Mother Earth news article on a P/U truck conversion

http://www.motherearthnews.com/Green-Transportation/1981-05-01/Wood-Gas-Truck.aspx


----------



## Belfrybat (Feb 21, 2003)

If I remember my history right, they used fire fueled vehicles during WW2 in this country. I know for sure they did in Europe on the mainland. 
It would be neat to convert one just for the "fun" of having something different.


----------



## HermitJohn (May 10, 2002)

Unless you live very rural and drive very rural and are buddies with the local cops, it would be a bit like waving a red flag in front of a bull to go down hiway or street with such a vehicle.

What I think producer gas systems would be great for are stationary electric generators and farm tractors. Our yuppified society focussed on uber saftey and uber regulation of everybody else's buisiness is not going to want you driving around with a "fire" in back of your pickup. Just think how upset some of them get if you paint your house the wrong color or have wrong color drapes. Well homebuilt producer gas vehicle is going to impress such people even less.

Now in some European countries the laws are still on books allowing and regulating producer gas vehicles for hiway use. I dont have link for it, but was a really interesting blog of couple young guys in Sweden that converted an old Volvo to producer gas (yes pics and details), all perfectly legal, got it inspected and took a road trip around Sweden.

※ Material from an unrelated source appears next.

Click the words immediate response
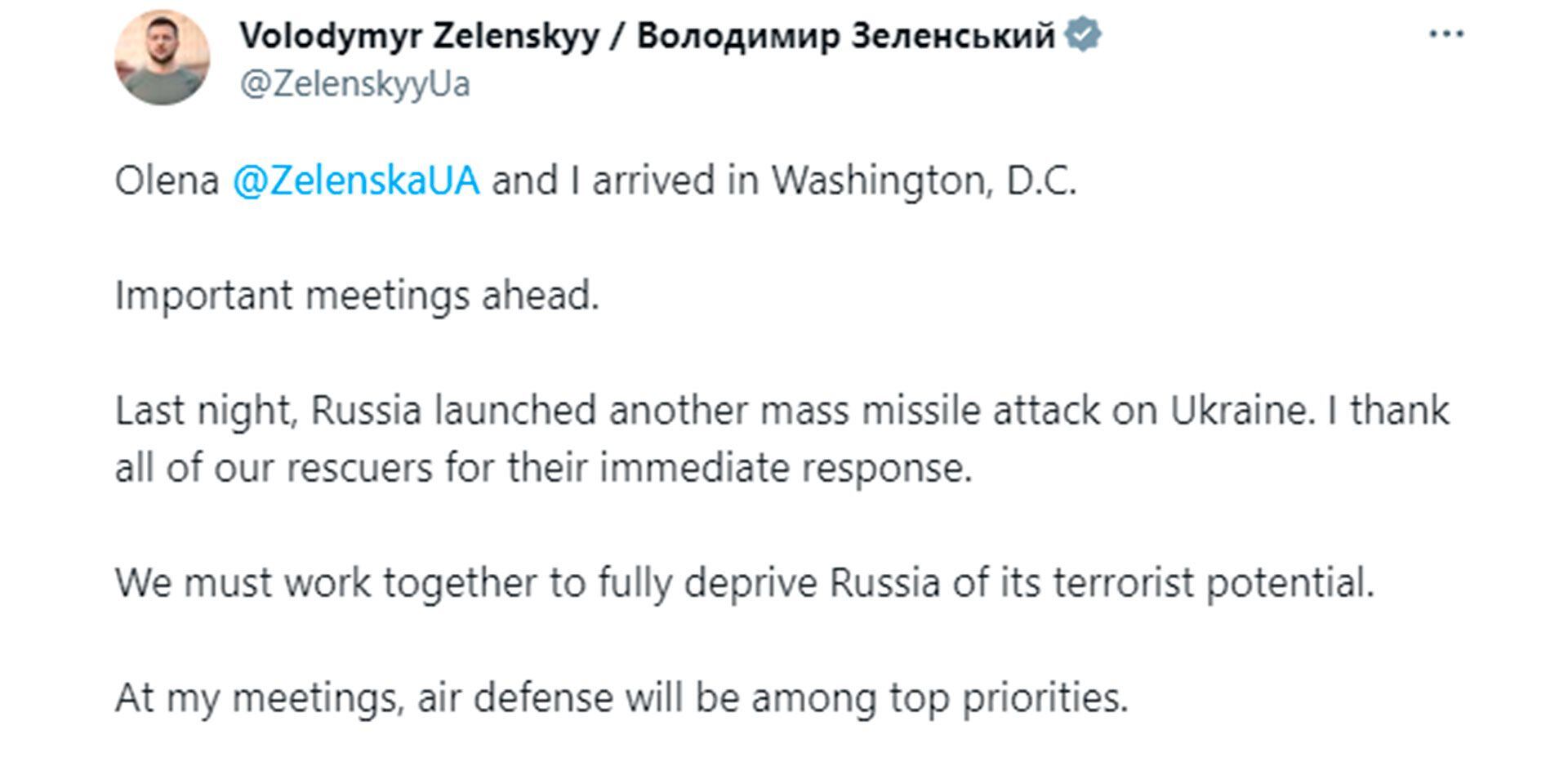Image resolution: width=1568 pixels, height=757 pixels. (786, 469)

You find that blog and read it and you will get good idea of what driving a producer gas vehicle is like. 

Now the old TMEN article from 1970s where they did this and took Chevy short bed pickup cross country is interesting too. Notice they put a 454 big block engine in the truck. Producer gas used in a gasoline engine gives only about half the horsepower, so they needed a BIG engine to keep up with traffic. And that was in era where 55mph speed limits were taken lot more seriously. You better be able to go at least 75mph on interstates anymore or get run over.

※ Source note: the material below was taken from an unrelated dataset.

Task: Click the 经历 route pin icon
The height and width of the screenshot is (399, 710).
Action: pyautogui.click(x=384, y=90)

Oh and converting a modern computer controlled car would be quite the engineering adventure. I imagine it would take some creativity and replace the factory computer control system with a roll your own system like Mega Squirt, mostly to control the ignition since simple throttle body can control amount producer gas enters engine. Modern engines dont have ignition distributors, the computer system controls ignition advance. Everything is all inter-related in the factory system, even the automagic transmission as few modern vehicles still even offer manual transmissions.


----------



## Jim-mi (May 15, 2002)

A few years ago at the MREA Energy Fair in WI. a *local?* high school had a truck with all the goodies on it for the wood gas concept.
Worked very well.
Unfortunately I did not have an interest in woodgas at the time so I never went to the workshops on the subject......


But today with the middle east thing, if somebody pulls the trigger, the cost of fuel could go through the roof............
A wood gas truck . . .not a bad idea...........


----------



## woodsy (Oct 13, 2008)

Here is a video of a wood gas car start up and in operation, European style

[ame="http://www.youtube.com/watch?v=kG8iR5DRLpw"]http://www.youtube.com/watch?v=kG8iR5DRLpw[/ame]


----------



## fishhead (Jul 19, 2006)

I remember that MEN article. Even if it couldn't be used for a highway vehicle it could be used for on the farm machinery or to power a generator or wood saw/splitter. Lots of applications that would use a stationary wood gas powered engine.

You could even run the excess coolant heat into the house or greenhouse in the winter.


----------



## woodsy (Oct 13, 2008)

Seeing some home wood gas electric supply units from different mfgs.

This one has prices listed 

http://gekgasifier.com/gasification-store/gasifier-genset-skids/

Also click around the site for some ready made or kits for vehicle retrofits.


----------



## fishhead (Jul 19, 2006)

I think the DOE has free plans for wood powered generators.


----------



## allisonhome (Dec 1, 2011)

Interesting.


----------



## Harry Chickpea (Dec 19, 2008)

Yahoo has an active wood-gas group. There is a fellow in Alabama who is pretty famous for his wood gas stuff. Like any technology, there are some problems - bridging of the fire, slow startup procedure, etc.


----------



## ||Downhome|| (Jan 12, 2009)

the only way a cop would care is if you where speeding or going to slow. 
Now a Tax collector that be different. 
As far as I know there is no particular legal requirement as to how a vehicle is fueled.
the only thing I can think of is propane fueled vehicles and DOT approved systems.

One guy trying to promote wood gas drove his truck cross country. and built a couple others. 

there a lot of wood fueled vehicles here. just look at you tube. 

Problem is though its going to end up like WVO or "BIO Diesel" or really Napster for the matter. Once the mass's adopt it, the value of that wood will go up and those its hiting in the pockets will figure a way to get their cut through regulation and manipulation.

Its not for everyone either.Here I could support a home generator and vehicle from dead fall alone.
Out on the plains be a bit different. there are folks playing with other Bio Mass options.
I sort of wonder how corn would work in one? A lot of folks are using wood pellets in their units. if corn would work , may be a savings over the pellet manufacture or ethanol process now employed.


----------



## Joshua Tree (Jan 5, 2011)

fishhead said:


> I think the DOE has free plans for wood powered generators.


This link shows how to construct a wood gasifier for powering internal combustion engines. 

www.soilandhealth.org/03sov/0302hsted/fema.woodgas.pdf

Biomass gasification is just the tip of the iceberg when it comes to biomass based fuels (liquid, gaseous and slurry). There are also a myriad of ways to convert these fuels into shaft power and/or heat.

Be warned: The 'blue gas' or 'Holzgas' created by this process contains a substantial amount of deadly caronmonoxide, so be warned. Also, plan on changing your engine oil more frequently if you make one.


----------



## sevenmmm (Mar 1, 2011)

woodsy said:


> Seeing some home wood gas electric supply units from different mfgs.
> 
> This one has prices listed
> 
> ...


Very interesting. I now wonder if it would take tire chips.


----------